The numbers prove how important it is to not only keep the venue clean during the event but also after it is over. “How and where the event waste is discarded has mostly been neglected. Unfortunately, this means majority of the event’s waste is likely to be dumped in landfills, burnt, or buried in vacant land,” shares she. 

But there is good news — event organisers are increasingly becoming aware of the need for proper waste management as the pollution control boards are stepping up on enforcement of the government’s Solid Waste Management rules. “This means organisers must start investing in proper waste management for their events. During this initial transition phase, it may seem more expensive compared to the alternative of dumping waste indiscriminately into landfills. But in the long run, the environmental benefits, the goodwill generated, and monetary savings from waste reduction measures can significantly outweigh this,” she says. 

Stepping up
With the help of Skrap, the upcoming multi-genre music festival Bacardi NH7 Weekender 2018 promises to be a zero-waste event. “All waste generated at the event will be segregated, sorted and then sent for recycling, composting or reusing.
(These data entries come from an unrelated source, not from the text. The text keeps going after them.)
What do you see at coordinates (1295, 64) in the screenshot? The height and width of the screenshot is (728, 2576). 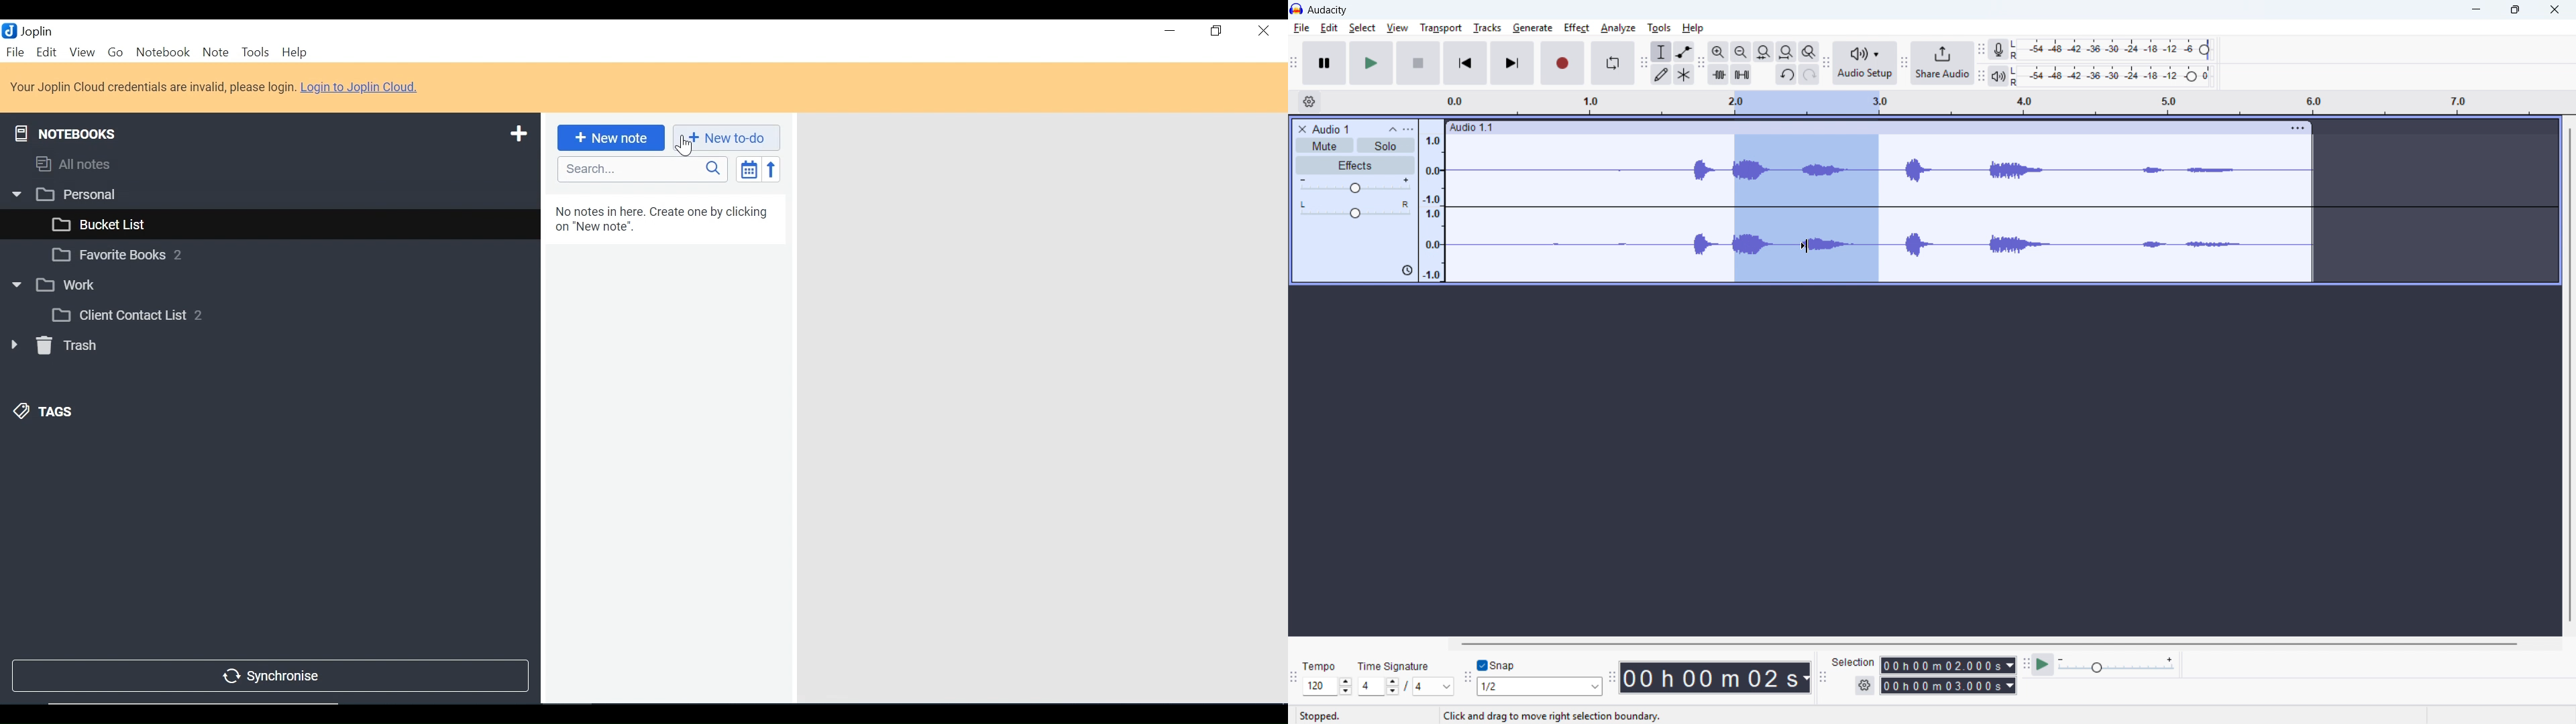 I see `Transport toolbar` at bounding box center [1295, 64].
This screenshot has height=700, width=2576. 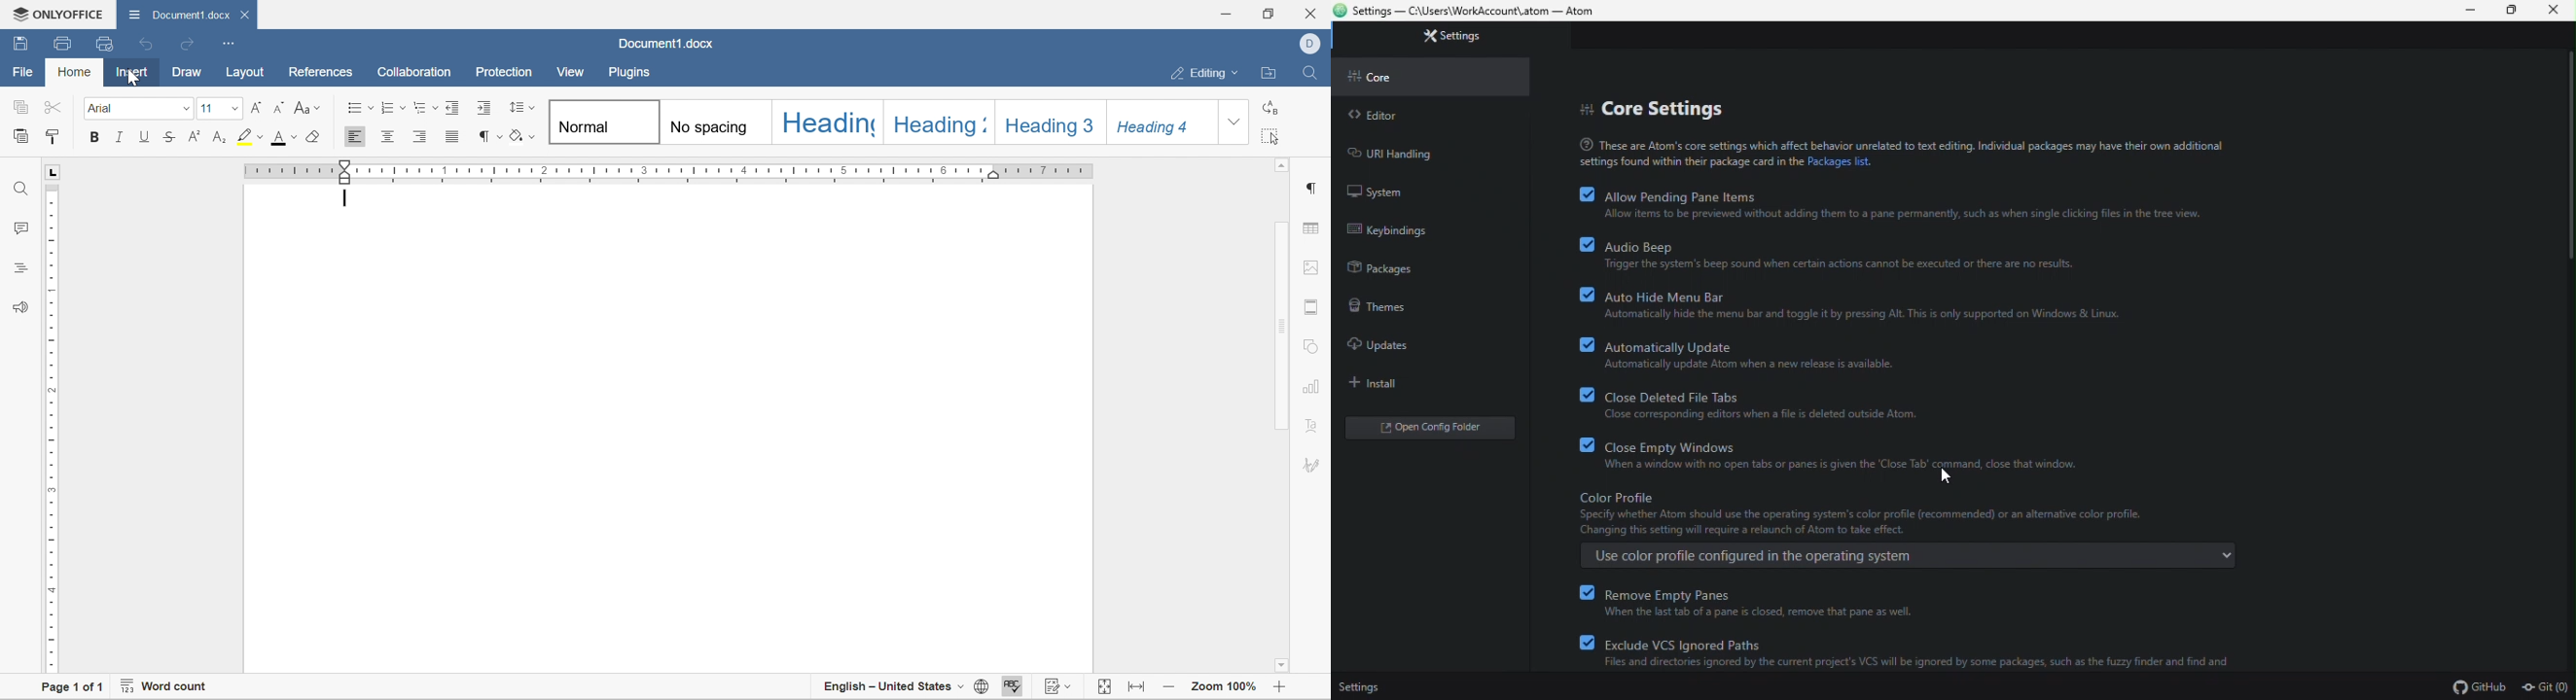 I want to click on Heading, so click(x=825, y=123).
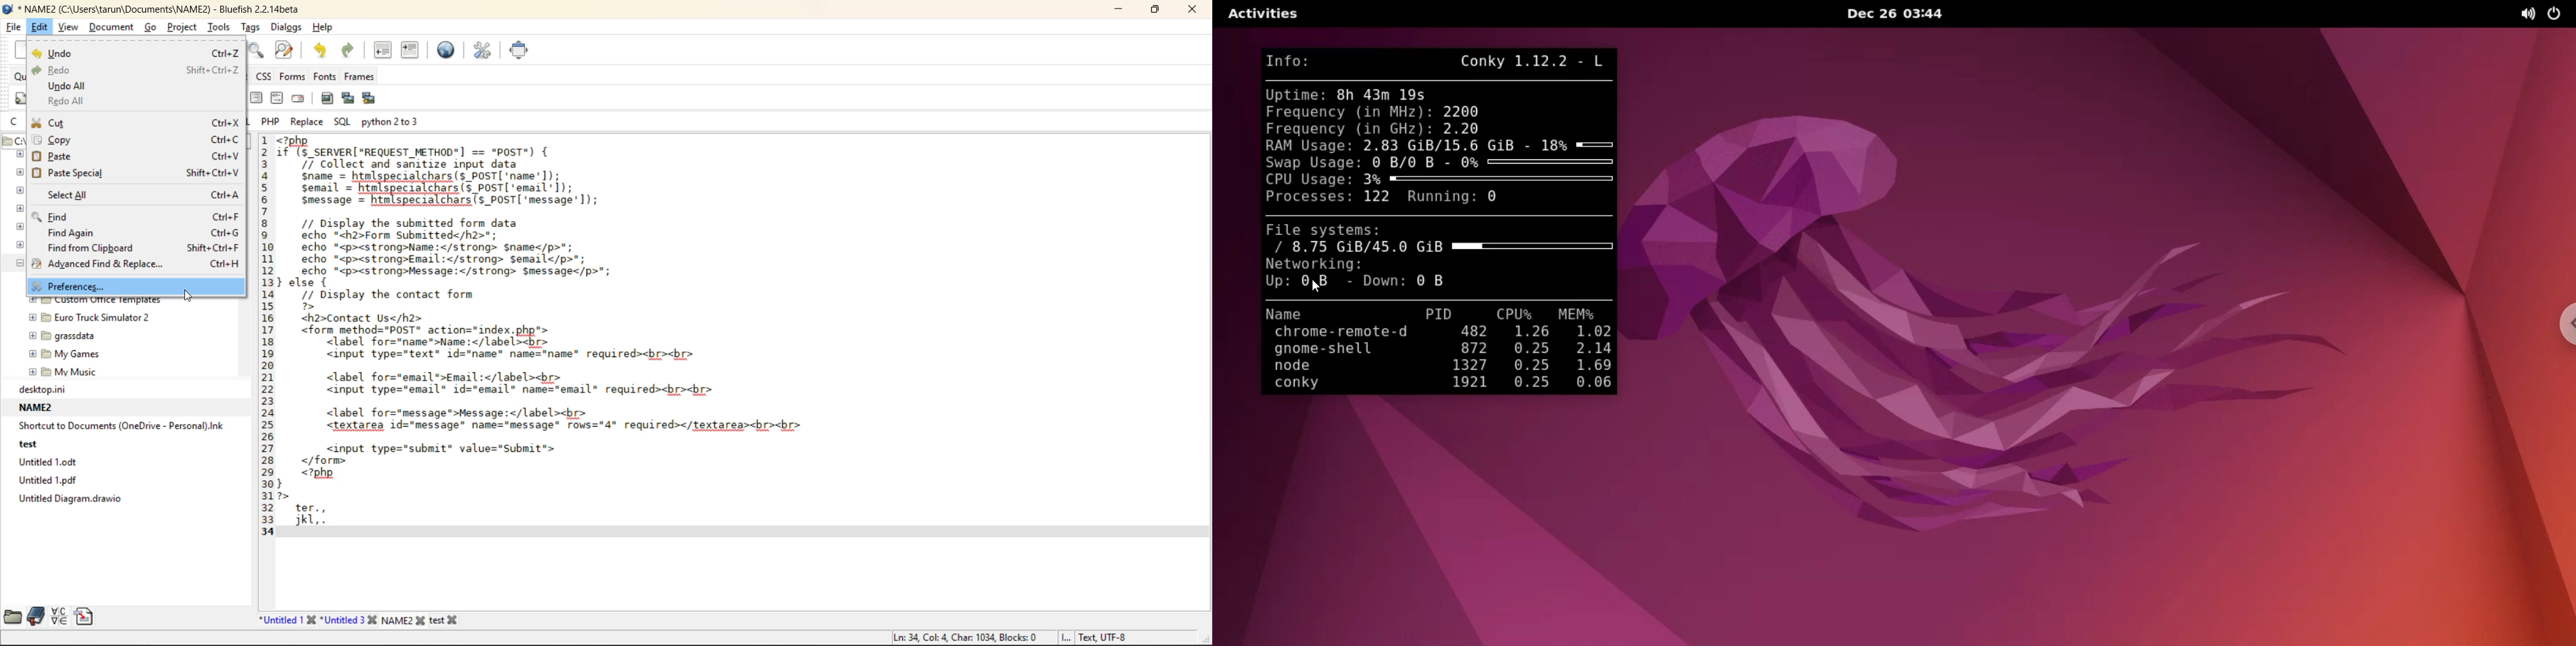  Describe the element at coordinates (412, 51) in the screenshot. I see `indent` at that location.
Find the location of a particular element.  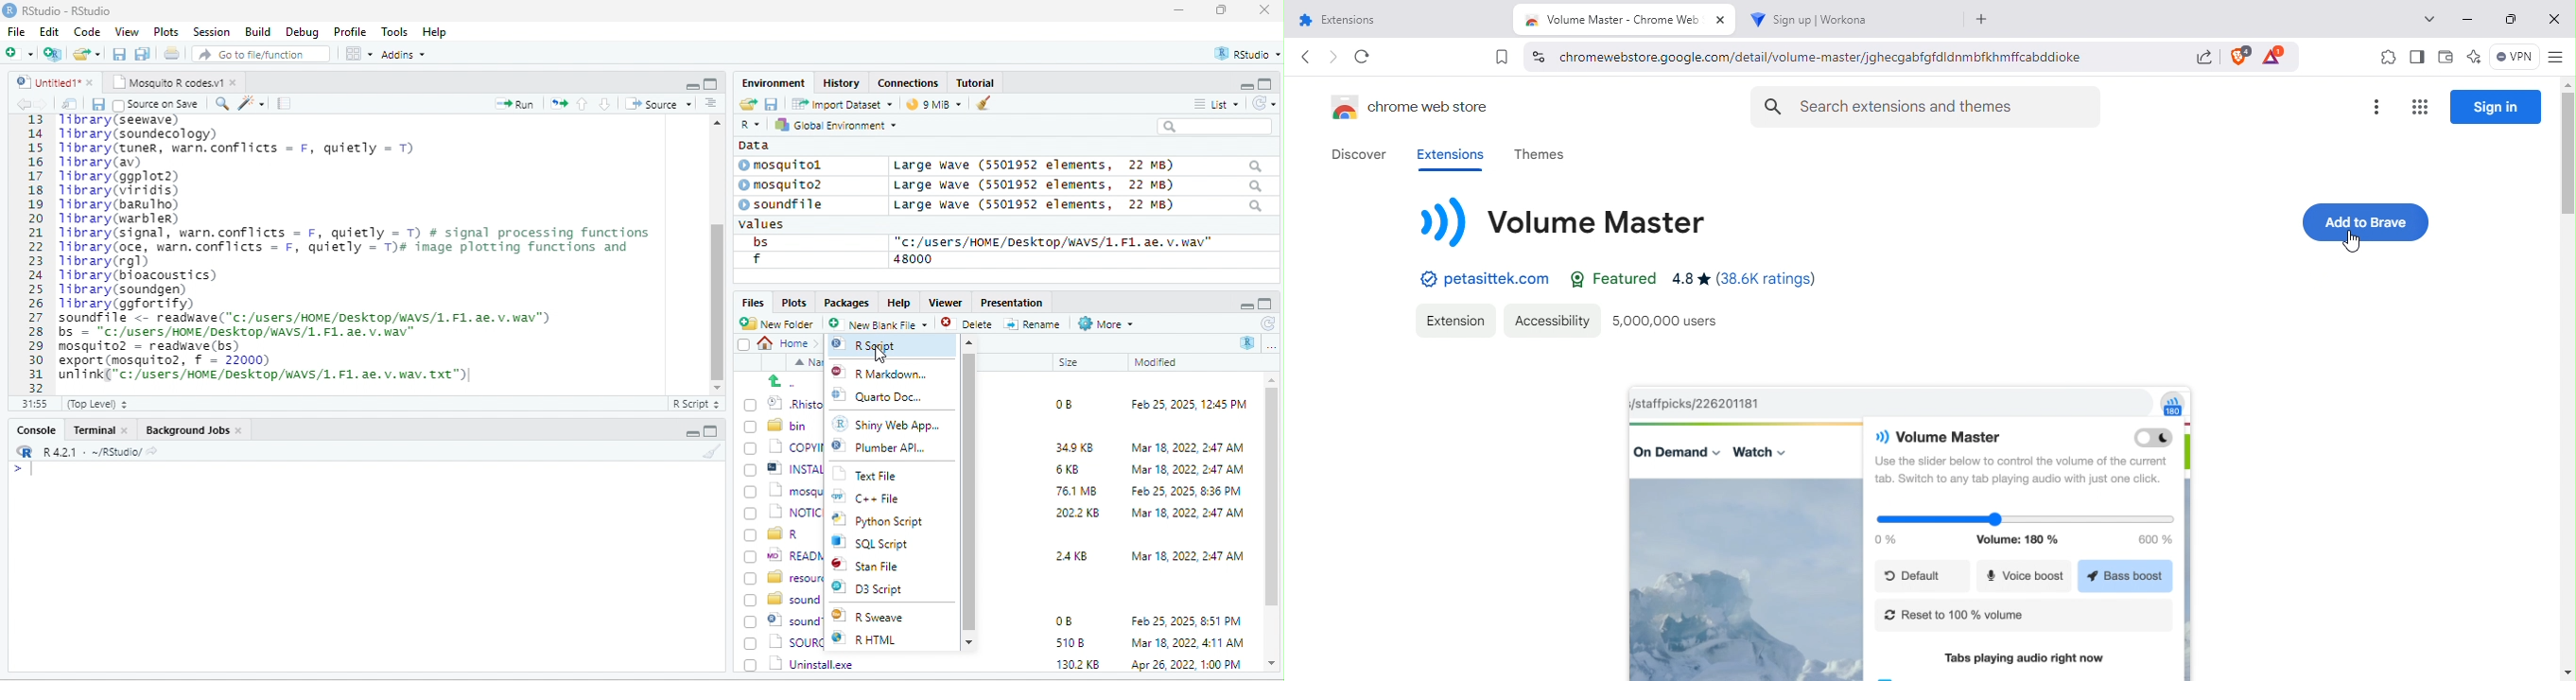

Python Script is located at coordinates (891, 523).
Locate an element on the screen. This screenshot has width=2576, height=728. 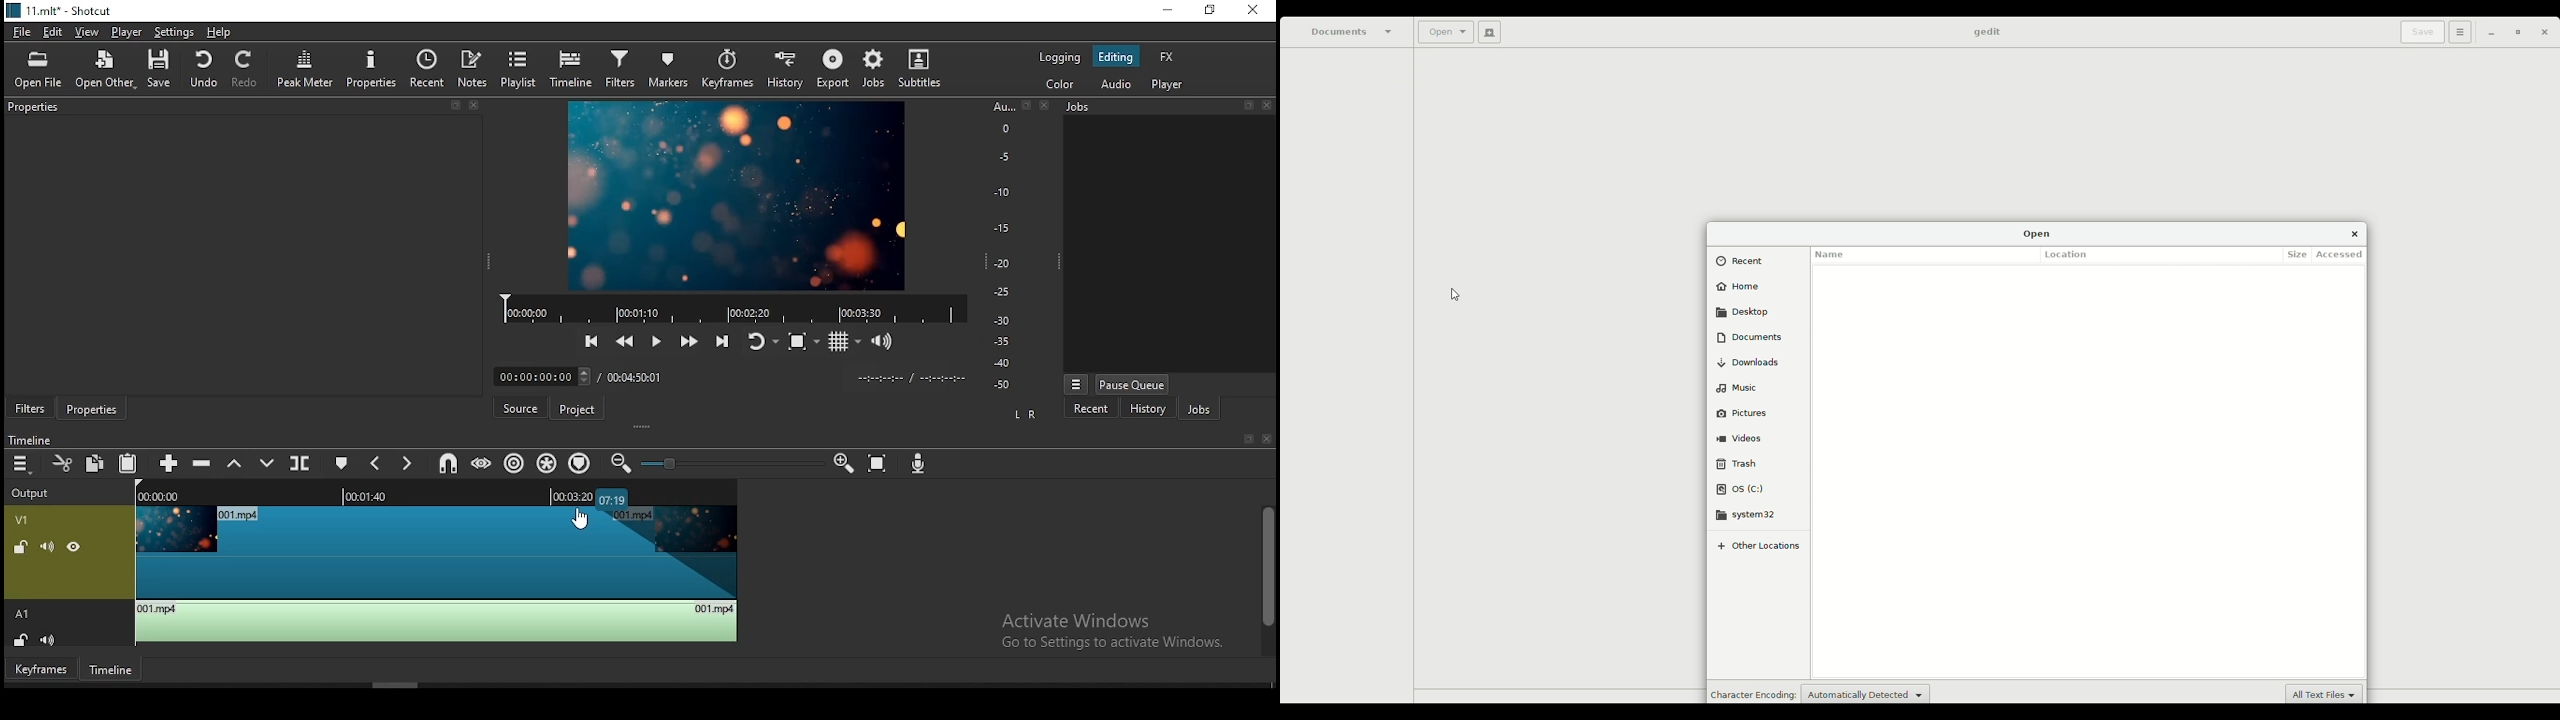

Last year, over 80-85 per cent of the waste generated at the festival was diverted away from the landfills, and this year we aim to improve this further. Minimising the use of disposable plastics has been a key focus so the food court will be a no-plastic zone. Food stalls will be using only compostable serving-ware made from biodegradable, eco-friendly materials such as areca leaves and sugarcane bagasse. These will be composted at the end of the festival and returned to the soil,” says Ravichandran, adding that the crew at the event will be using reusable ceramic or stainless steel plates and cutlery so there’s minimal packaging waste generated. 

Encouraging visitors to be responsible towards the environment, the event will offer discounts at the bar on reusing their cups for refills. “Plastic straws which are typically a big litter item, have been banned at the festival and now replaced with paper straws which will be provided only on request,” says she adding that the event is also committed to curbing food wastage through a comprehensive food donation programme in place to share any excess leftover food with underprivileged communities.